What is expected: The copy must hold every line from the one with "Viewport: 947px width, 847px" through the end of the listing, word for word, and must hold no pictures.

* * *

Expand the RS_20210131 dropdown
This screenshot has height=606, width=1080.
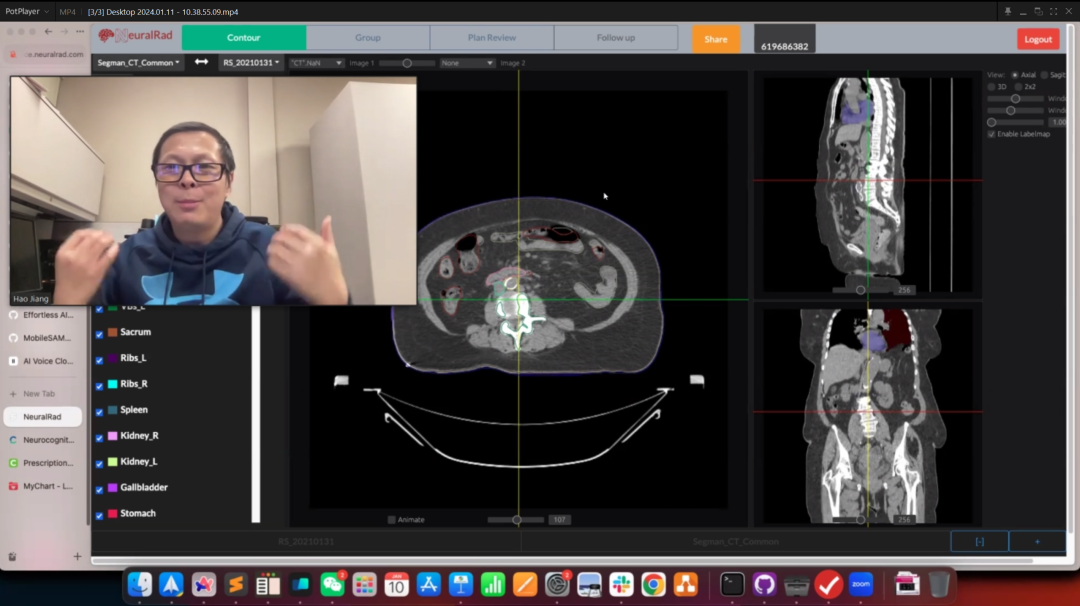(x=251, y=63)
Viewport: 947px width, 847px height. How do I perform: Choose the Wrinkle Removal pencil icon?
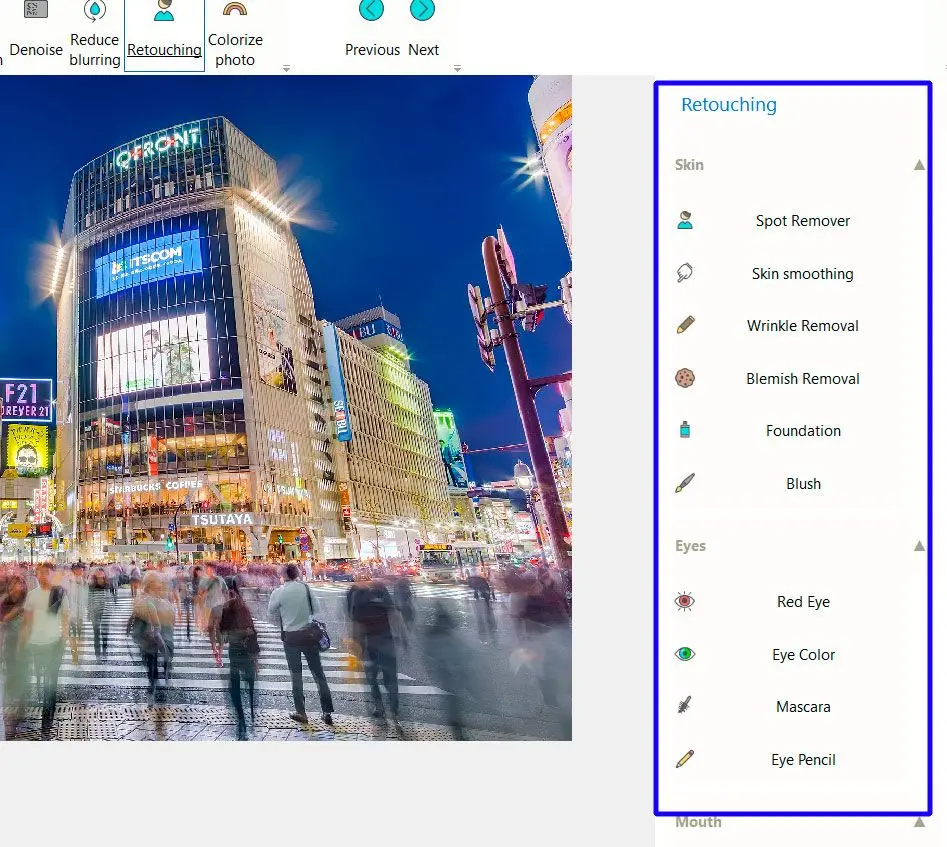coord(685,325)
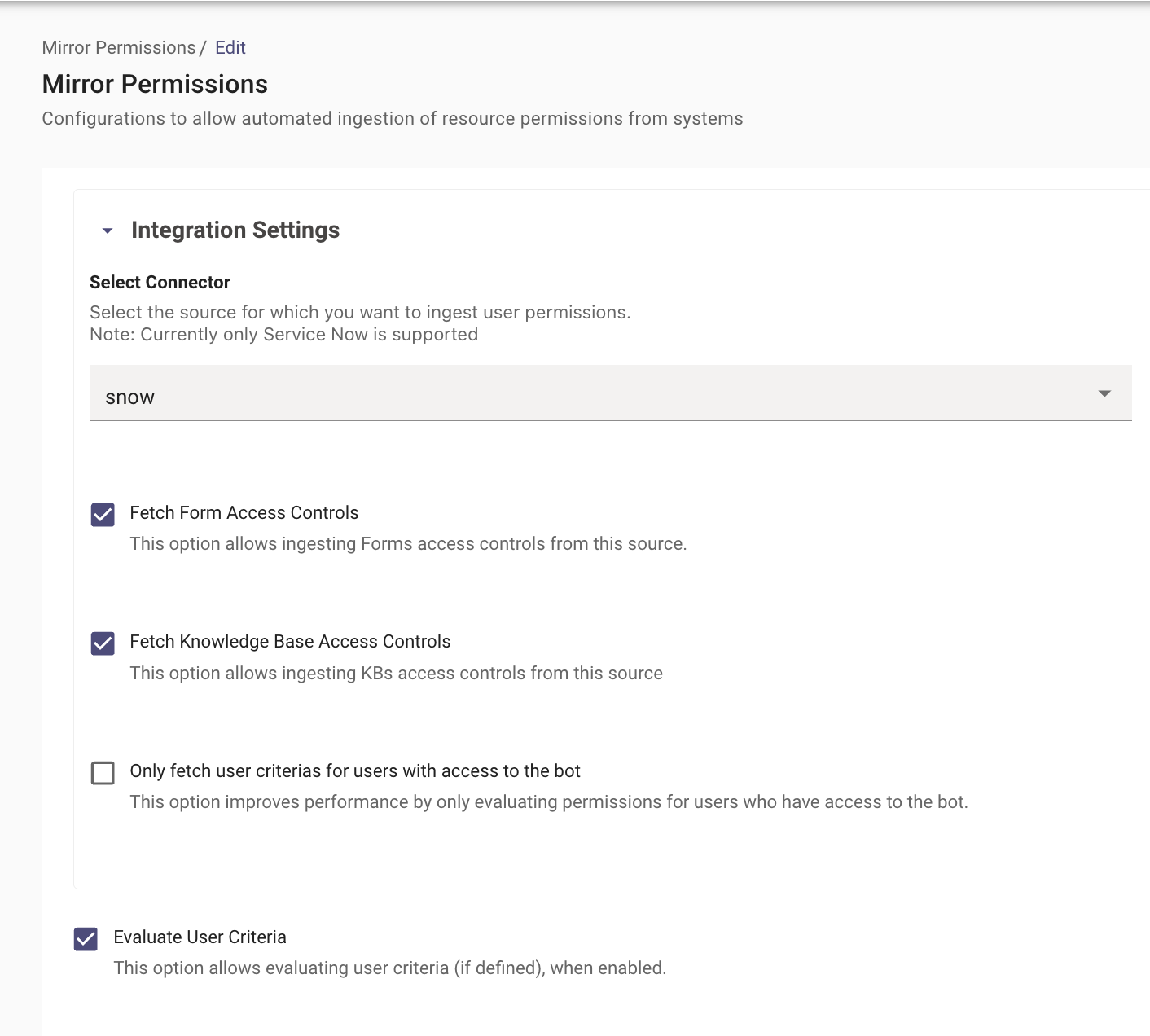Uncheck Fetch Form Access Controls checkbox

coord(103,515)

* * *

Answer box:
Viewport: 947px width, 847px height. How do I perform: Choose the Wrinkle Removal pencil icon?
coord(685,325)
Uncheck Fetch Form Access Controls checkbox

coord(103,515)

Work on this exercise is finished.